A surprising (and surprisingly strong) end to an uneven season suggests interesting possibilities next season
Amber Riley and Lea Michele of "Glee"
Having an ensemble can be an asset for a television program. Ostensibly, the more onscreen talent you have, the more diverse a set of stories you can tell. On “Glee
,” perhaps less would have been more as a general rule. The show hasn’t narrowed its scope of storytelling over the years, but rather expanded it to the point where everything has become diffuse. It’s hard to focus on any one particular aspect of the show when it keeps shining flashlights into the corner of your peripheral vision. “Goodbye” was probably one of the best episodes of this uneven third season because it turned “Glee” into what it’s always truly been: the story of Rachel Berry. One can argue the relative merits of that focus. But having that focus tonight really did make a difference.
Of course, Rachel wasn’t the sole focus of the hour, which was less about plot and more about wrapping some emotional bows around a few key relationships. I usually enjoy shows that wrap up the season’s plot in the penultimate episode, so long as the finale
itself wraps up the emotional loose ends still remaining. “Goodbye” featured almost no plot for the first half hour, instead allowing a leisurely but still effective series of songs in which various members of New Directions let the others know how they felt. I only bought that a handful of these teenagers actually have the bonds displayed in tonight’s hour, but it’s fairly easy to place oneself into his or her own high school experiences and understand the emotions on display tonight. It’s crazy how infrequently “Glee” can evoke something as pervasive and deeply formative as the audience’s collective high school experience. But when it stops working so damn hard to be edgy, inventive, or iTunes-driven, it frequently succeeds in being the show it thinks it actually is.

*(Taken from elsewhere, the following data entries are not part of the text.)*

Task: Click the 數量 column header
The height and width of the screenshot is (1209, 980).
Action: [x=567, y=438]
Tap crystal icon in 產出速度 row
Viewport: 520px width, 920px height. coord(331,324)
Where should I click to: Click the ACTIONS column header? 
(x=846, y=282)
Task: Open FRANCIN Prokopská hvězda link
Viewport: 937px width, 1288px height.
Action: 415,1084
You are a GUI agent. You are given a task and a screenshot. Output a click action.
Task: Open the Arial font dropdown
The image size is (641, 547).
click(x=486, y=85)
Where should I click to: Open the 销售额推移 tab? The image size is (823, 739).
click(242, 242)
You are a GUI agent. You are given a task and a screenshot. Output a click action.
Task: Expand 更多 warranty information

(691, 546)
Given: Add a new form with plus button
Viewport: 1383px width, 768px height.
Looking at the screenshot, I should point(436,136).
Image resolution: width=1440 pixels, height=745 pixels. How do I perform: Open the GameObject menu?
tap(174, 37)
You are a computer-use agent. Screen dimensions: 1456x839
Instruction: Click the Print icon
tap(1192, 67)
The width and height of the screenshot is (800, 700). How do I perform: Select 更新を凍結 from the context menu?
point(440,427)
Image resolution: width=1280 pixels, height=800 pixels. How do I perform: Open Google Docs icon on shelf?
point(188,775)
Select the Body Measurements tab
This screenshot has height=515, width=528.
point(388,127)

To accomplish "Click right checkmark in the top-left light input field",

And while the adults are historically problematic on the show, “Goodbye” wisely kept them off to the side (for the most part) except if they had a direct relationship with one of the seniors. Will broke out his guitar to say “Forever Young,” and aside from finally admitting to being a straight-up creep in the pilot episode to Finn, largely stayed out of the picture all night. Burt appeared to give his son the gift of mortification, through a performance of “Single Ladies” that still has me smiling. Beiste appeared only to help fulfill her promise to enable Puck to graduate. Santana got a chance to go somewhere besides the University of Louisville thanks to her mother’s financial foresight. Sue got a nice scene with Quinn, and it’s a testament to how much “Glee” has rehabbed her character this year that I bought Quinn’s breakdown in Sue’s office. I’ll say to “Glee” what Sue said to Quinn after the latter told the former she would miss her: “I don’t see how that’s possible, but thank you.” Sue and Ros got a short scene together that clearly sets up a Season 4 storyline involving the removal of Figgins, but other than that, the kids were on display.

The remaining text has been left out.